Votre manipulation me paraît un peu tordue, mais ne doit pas poser de problème.
En ce qui me concerne, j'ai copié mon répertoire *~/Music/iTunes/iTunes Music* sur mon disque externe, ouvert iTunes, puis sélectionné le menu « Fichier » item « Ajouter à la bibliothèque ». Mais cette méthode ne permet pas de conserver les listes de lecture (la vôtre non plus, me semble-t-il). Alors qu'avec le lien ln -s, ça doit marcher, puisque, le fichier contenant les données qui concernent les listes de lecture se trouve dans le répertoire _~/Music/iTunes_ et conserve la même position par rapport à l'alias du répertoire iTunes Music que celle qu'il avait par rapport à l'original.
Il s'agit du fichier iTunes Music Library.xml. Ce qui concerne les listes se trouve en principe à la fin du fichier.

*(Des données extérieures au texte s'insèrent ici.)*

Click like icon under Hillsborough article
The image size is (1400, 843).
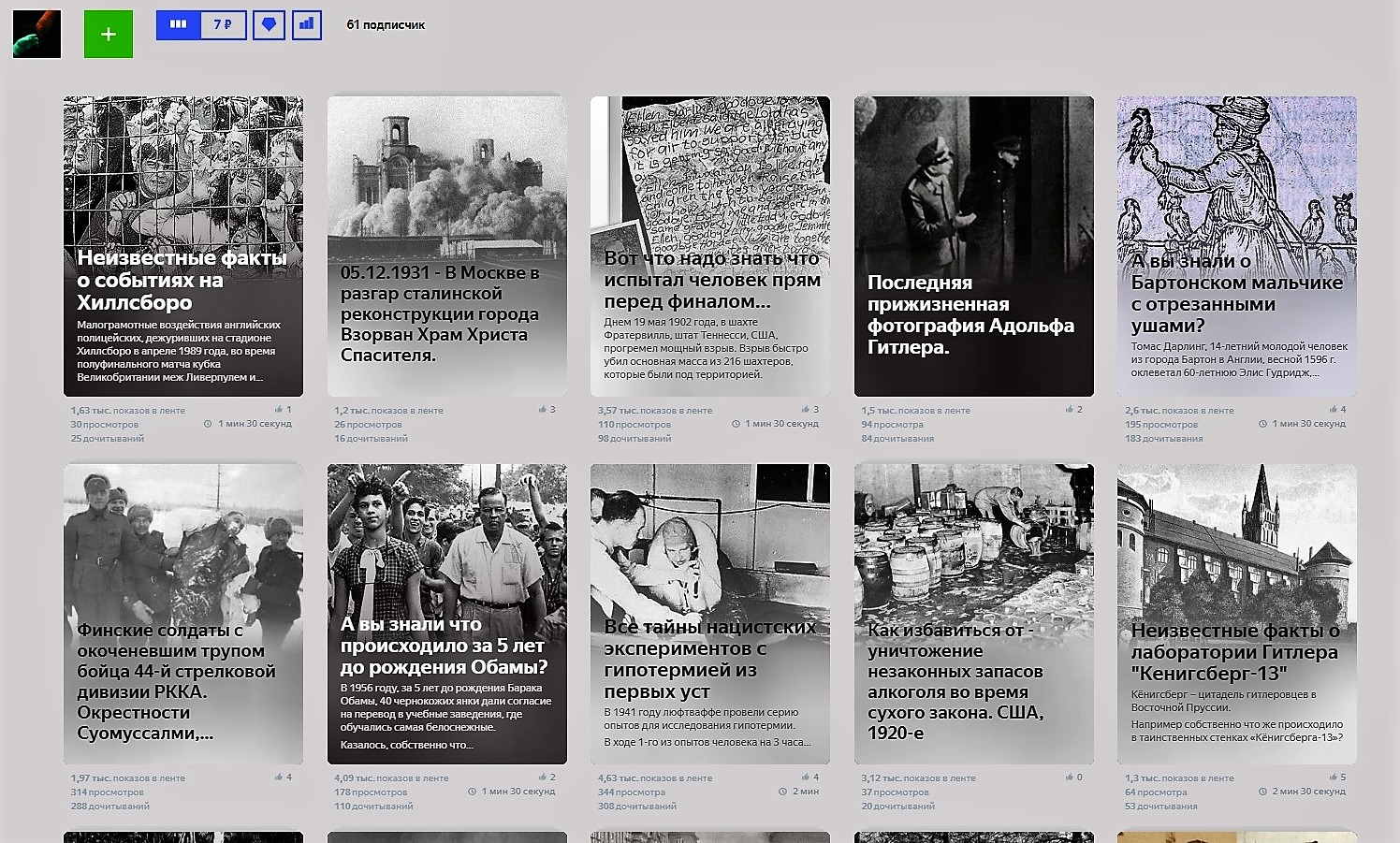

Si vous connaissez le xml, vous pouvez reconstituer vos listes manuellement par copier/coller de l'ancien au nouveau fichier, mais là, je ne saurais vous aider; sinon, mieux vaut ne pas y toucher.


----------



## dbr22 (14 Octobre 2004)

bonjour ,
 merci pour vos reponses
j'aurais bien voulu moi aussi que ce lien marche
et personne ne voit pourquoi ca foire ?
a propos de la reponse du moderateur " avosmac " :
" Il s'agit de la lettre L :

 ln -s  "

j'ai bien fait mes essais en tapant " L minuscule "  puis " majuscule option L " mais c'etait comme de pisser dans un violon pour faire de la musique ( c'est le moment de le dire ! )
je ne me souviens plus tres bien de la reponse du terminal ; je crois que c'etait " command not found "
les references de mon terminal sont : " Terminal-tcsh (ttyp1) 1.3.1 (v82) 1995-2001
alors quoi ?
merci encore


----------



## avosmac (14 Octobre 2004)

Peut être le sous système BSD n'est-il tout simplement pas installé, ce qui vous empêcherait d'exploiter la commande LN (sans certitude)


----------



## dbr22 (15 Octobre 2004)

salut, 
c'est encore moi mais je pense que c'est la derniere fois que je voue enquiquine  .
je vous donne quand meme les resutats des courses car ce qui me suffoque le plus c'est que depuis des mois et des mois !  !  ( peut-etre un peu moins depuis 2 ou 3 mois ) la revue avosmac repete et repete qu'il faut absolument se mettre a manipuler le terminal et qu'on ne sait pas ce qu'on perd a rester a l'ecart ! je suis dans le doute , je veux dire par la que je commence a douter de mon QI !
bon ! pour terminer la discussion , j'ai bien le BSD et j'ai verifie que j'avais bien l'autorisation de me servir du terminal et de BSD ;  c'est tout ce que je voyais a controler et j'ai refait 14 ou 15 nouvelles tentatives .  .  .  en vain  
pour le l j'ai essaye a la place majuscul+option+L
pour tenir compte des reflesions insolentes du terminal que je vous reproduis ci-dessous  et que je n'ai surement pas bien comprises j'ai meme essaye la commande suivante par copir-coller :

"   ln [-fhns]  "

et voila le discours du terminal : 

"
>  ln: illegal option -- /
>Usage:  ln [-fhns] file1 file2
>        ln [-fhns] file ... directory
>[robert-bouins-Computer:~] robertbouin% |n -s/Volumes/DD3/essais/iTunes/Volumes/DD3/>essais/iTunes2
>Invalid null command.

>[robert-bouins-Computer:~] robertbouin% ln [-fhns]/Volumes/DD3/essais/iTunes/Volumes/DD3/>essais/iTunes2
>ln: No match.   
"

du moins en partie car il ne disait pas toujours la meme chose !  ! 
c'est de la faute a moi ? a mon syst : 10.2.8  ?  , a mon ordi : G3 266 MHZ ?  , a ma version de terminal :  1.3.1 1995-2001 ?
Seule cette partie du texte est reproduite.